It looked like a 1970s medical office. That’s how Nadelyn Backer described the conditions of the Comprehensive Wound Care & Hyperbaric Center at Long Island Jewish Valley Stream hospital.
But that all changed last week. A sliding reception window on a pale brown semi-circular desk now has a sleek, windowless replacement. The refurbished space freed up room for a long-requested waiting area. Backer, the center’s program director, noted that it sees many elderly patients, some of them using walkers, who need a place to sit.
The newly renovated center now has three exam rooms staffed by four surgeons, and its team of nurses and technicians has been sought after by patients near and far for its unique outpatient program. For years, the program’s physicians have focused on treating patients plagued by wounds that don’t seem to heal — or, when healed, keep coming back. Often, they fester on the lower legs, feet and toes.
People can live for decades with chronic sores or painful skin ulcers, but eventually, without treatment, they become susceptible to a host of mobility and more general health issues, including reduced blood circulation and severe infection. In some cases, an unhealed wound may necessitate amputation.
“We want to do everything to treat and heal the wound to prevent patients from losing toes, feet or legs,” said Dr. Devendra Brahmbhatt, a vascular surgeon and the center’s medical director. “So perhaps a better name for this wound care center is an amputation-prevention program or the limb-saving program.”
The wound care center has undergone a loss — and a transformation — of its own. Northwell Health, Long Island Jewish Valley Stream’s parent company, acquired the center after sharing managerial custody with Healogics, the nation’s largest wound management company.
That is good news, and a “completely fresh start,” according to Backer, who said that merging the facility with the larger health system makes it part of Northwell’s expansive service line and streamlines the center’s chain of command.
“We had two different management entities to report to,” Backer explained, which caused redundancies in regulation and hospital protocol. That’s gone now.
And the biggest beneficiaries of this consolidation in care, Backer added, are the patients who will have access to faster, better-coordinated health services. “Since our separation from Long Island Jewish Valley Stream , our patient volumes have increased, and our patients’ satisfaction scores have increased,” she said, noting that the hospital averages 350 patients per month.

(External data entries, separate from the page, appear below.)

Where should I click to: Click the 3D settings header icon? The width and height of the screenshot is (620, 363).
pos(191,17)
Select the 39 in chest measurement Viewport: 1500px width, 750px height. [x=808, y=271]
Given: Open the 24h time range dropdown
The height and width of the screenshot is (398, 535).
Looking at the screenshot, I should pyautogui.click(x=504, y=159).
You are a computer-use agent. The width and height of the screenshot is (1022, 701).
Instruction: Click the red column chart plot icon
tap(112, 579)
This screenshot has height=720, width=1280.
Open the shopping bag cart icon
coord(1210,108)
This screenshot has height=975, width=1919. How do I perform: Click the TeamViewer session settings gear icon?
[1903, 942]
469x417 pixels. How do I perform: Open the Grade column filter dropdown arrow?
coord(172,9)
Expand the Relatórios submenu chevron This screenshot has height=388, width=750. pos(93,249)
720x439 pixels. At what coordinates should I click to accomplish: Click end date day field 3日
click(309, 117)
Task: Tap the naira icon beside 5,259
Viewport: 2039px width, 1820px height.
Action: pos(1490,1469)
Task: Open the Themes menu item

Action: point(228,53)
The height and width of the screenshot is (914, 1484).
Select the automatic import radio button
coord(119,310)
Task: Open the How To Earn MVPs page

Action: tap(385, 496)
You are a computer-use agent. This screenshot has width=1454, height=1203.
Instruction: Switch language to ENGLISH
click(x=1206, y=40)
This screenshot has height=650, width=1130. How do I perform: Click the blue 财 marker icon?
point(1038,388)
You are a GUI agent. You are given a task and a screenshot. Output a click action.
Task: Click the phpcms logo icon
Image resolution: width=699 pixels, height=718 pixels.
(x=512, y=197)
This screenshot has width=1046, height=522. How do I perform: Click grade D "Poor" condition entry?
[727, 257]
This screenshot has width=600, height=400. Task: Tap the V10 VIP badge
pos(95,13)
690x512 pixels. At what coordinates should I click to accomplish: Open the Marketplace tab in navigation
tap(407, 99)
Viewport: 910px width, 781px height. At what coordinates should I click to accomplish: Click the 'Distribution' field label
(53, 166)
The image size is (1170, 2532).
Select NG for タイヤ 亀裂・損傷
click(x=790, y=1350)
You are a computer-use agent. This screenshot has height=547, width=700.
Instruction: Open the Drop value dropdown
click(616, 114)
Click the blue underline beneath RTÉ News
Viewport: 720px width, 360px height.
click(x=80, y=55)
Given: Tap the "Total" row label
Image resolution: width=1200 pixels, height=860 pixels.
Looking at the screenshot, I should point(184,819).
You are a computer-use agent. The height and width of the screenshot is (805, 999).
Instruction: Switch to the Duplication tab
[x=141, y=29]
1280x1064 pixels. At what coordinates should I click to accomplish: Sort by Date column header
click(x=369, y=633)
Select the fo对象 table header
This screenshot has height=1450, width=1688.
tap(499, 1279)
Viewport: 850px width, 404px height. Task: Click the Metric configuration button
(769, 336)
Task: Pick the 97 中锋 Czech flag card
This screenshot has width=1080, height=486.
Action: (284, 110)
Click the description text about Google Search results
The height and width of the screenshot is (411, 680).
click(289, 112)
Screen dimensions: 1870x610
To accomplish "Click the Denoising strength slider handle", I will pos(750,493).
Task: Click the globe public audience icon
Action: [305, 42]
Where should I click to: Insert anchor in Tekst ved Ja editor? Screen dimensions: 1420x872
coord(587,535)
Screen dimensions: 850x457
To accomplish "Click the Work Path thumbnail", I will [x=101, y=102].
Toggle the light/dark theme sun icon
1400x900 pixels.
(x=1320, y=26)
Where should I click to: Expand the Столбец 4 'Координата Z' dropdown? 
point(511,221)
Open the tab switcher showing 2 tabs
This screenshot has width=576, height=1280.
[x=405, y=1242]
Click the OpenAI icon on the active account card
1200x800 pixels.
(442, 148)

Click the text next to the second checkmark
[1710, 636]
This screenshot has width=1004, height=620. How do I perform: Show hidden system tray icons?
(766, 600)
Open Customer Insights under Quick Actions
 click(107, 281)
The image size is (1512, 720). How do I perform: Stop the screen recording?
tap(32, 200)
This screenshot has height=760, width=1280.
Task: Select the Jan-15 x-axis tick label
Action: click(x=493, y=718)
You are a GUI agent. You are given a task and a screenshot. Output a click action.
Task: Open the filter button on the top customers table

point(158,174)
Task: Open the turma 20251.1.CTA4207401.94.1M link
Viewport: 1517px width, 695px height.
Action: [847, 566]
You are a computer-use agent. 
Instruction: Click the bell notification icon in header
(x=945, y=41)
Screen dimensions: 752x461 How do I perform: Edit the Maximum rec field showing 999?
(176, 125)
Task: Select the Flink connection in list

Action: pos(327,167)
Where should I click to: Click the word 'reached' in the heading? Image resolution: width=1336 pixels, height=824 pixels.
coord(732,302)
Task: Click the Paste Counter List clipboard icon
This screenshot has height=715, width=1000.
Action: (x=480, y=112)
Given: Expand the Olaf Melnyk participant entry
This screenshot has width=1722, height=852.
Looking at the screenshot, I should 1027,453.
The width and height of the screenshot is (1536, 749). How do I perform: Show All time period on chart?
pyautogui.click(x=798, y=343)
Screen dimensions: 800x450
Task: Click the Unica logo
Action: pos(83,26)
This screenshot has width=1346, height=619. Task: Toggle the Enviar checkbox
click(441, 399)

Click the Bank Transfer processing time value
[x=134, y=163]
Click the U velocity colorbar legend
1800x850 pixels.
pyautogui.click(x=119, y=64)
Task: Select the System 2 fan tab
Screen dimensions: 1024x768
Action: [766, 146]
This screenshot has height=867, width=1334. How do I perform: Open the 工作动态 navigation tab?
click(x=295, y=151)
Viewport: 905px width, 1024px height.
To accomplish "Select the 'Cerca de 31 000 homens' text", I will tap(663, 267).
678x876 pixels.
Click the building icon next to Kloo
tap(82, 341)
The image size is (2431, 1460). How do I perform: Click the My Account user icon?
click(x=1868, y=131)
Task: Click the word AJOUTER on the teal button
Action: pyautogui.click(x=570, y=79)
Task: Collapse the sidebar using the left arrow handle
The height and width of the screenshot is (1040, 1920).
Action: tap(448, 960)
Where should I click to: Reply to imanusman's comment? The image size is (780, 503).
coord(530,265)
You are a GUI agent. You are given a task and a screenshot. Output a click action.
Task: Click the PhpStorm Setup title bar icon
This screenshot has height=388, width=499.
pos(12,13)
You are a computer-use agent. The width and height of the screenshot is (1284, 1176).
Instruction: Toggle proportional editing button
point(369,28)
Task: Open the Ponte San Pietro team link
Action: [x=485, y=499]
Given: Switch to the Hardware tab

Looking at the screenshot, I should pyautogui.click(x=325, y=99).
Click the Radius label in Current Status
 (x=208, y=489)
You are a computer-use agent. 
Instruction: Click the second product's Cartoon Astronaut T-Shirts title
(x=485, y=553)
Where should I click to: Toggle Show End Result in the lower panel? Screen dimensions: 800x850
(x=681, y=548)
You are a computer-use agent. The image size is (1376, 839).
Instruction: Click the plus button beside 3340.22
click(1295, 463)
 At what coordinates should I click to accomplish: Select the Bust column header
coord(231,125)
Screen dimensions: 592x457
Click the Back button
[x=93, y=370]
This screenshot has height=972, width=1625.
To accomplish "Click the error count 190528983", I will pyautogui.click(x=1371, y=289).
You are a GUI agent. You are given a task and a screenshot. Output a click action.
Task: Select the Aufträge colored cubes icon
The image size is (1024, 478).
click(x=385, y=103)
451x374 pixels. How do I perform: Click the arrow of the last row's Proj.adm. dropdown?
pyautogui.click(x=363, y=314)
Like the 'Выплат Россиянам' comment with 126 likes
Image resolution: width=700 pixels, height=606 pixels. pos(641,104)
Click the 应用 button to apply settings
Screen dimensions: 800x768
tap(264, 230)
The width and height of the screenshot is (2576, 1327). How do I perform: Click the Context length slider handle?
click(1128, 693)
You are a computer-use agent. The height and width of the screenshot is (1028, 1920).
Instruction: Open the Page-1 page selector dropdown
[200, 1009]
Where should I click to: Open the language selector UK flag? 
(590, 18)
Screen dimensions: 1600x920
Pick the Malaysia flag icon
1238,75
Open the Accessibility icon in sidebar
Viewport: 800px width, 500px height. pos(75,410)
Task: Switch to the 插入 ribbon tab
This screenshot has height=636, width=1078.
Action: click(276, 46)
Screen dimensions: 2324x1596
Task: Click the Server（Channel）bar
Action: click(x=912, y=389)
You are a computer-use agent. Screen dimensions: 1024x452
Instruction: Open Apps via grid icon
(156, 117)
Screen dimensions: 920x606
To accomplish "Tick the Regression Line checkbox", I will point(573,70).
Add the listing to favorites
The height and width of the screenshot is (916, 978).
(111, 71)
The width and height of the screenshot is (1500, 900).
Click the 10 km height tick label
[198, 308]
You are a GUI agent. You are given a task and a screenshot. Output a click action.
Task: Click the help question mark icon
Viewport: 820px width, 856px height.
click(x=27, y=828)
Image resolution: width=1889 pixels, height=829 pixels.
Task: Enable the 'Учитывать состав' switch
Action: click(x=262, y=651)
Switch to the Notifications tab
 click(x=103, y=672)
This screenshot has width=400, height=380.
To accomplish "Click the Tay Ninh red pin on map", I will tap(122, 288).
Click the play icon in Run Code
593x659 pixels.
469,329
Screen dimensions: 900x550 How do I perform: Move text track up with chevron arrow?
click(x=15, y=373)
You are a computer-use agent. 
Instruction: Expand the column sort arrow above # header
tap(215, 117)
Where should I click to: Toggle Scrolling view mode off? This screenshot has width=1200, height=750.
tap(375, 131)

“There is a great need for wound care healing in the community,” Brahmbhatt said. Patients are often kept in the dark about unhealed wounds despite regular doctor’s visits. Others are aware, but unsure of how or where to seek comprehensive treatment, often resorting to expensive out-of-hospital trips to specialists.
“You don’t have to go to Manhattan, or anywhere else for that matter,” Brahmbhatt said. “The center has state-of-the-art healing technology and a team of physicians for every wound care need right in your own backyard.”
In cases of severe wounds, physicians at the hospital can use a novel intervention known as hyperbaric oxygen treatment, meant to boost the body’s ability to heal itself.
“We breathe in air from Earth’s atmosphere, which is 21 percent oxygen, but in hyperbaric oxygen treatment, the patient breathes in 100 percent oxygen at greater-than-normal pressure,” Brahmbhatt explained. This helps restore oxygen-starved wounds, and enhances the body’s regeneration with a roughly 80 percent success rate.
A common theme among many patients, Brahmbhatt said, is a diagnosis of diabetes, a chronic condition that affects the body’s ability to manage blood sugar. Diabetics who do not manage their condition well are more apt to suffer from slow-healing wounds, because persistently high blood sugar levels disrupt blood circulation, dampening the body’s normal wound-healing process. These patients also tend to be older.
It’s difficult for older patients who are battling chronic conditions to stick to a strict wound-healing regimen without ongoing support, Brahmbhatt reasoned.
“The challenge is to get the patient to follow their wound-healing process according to our instructions,” he said. “Sometimes there are obstacles to securing the sort of medical supplies they need because of insurance issues, which Northwell helps to address.
“We follow the patients periodically, because the wounds can change very quickly,” Brahmbhatt added. “We provide transportation and accessible accommodations at our center. And we follow our model of comprehensive care until the wound is healed. That is our challenge.”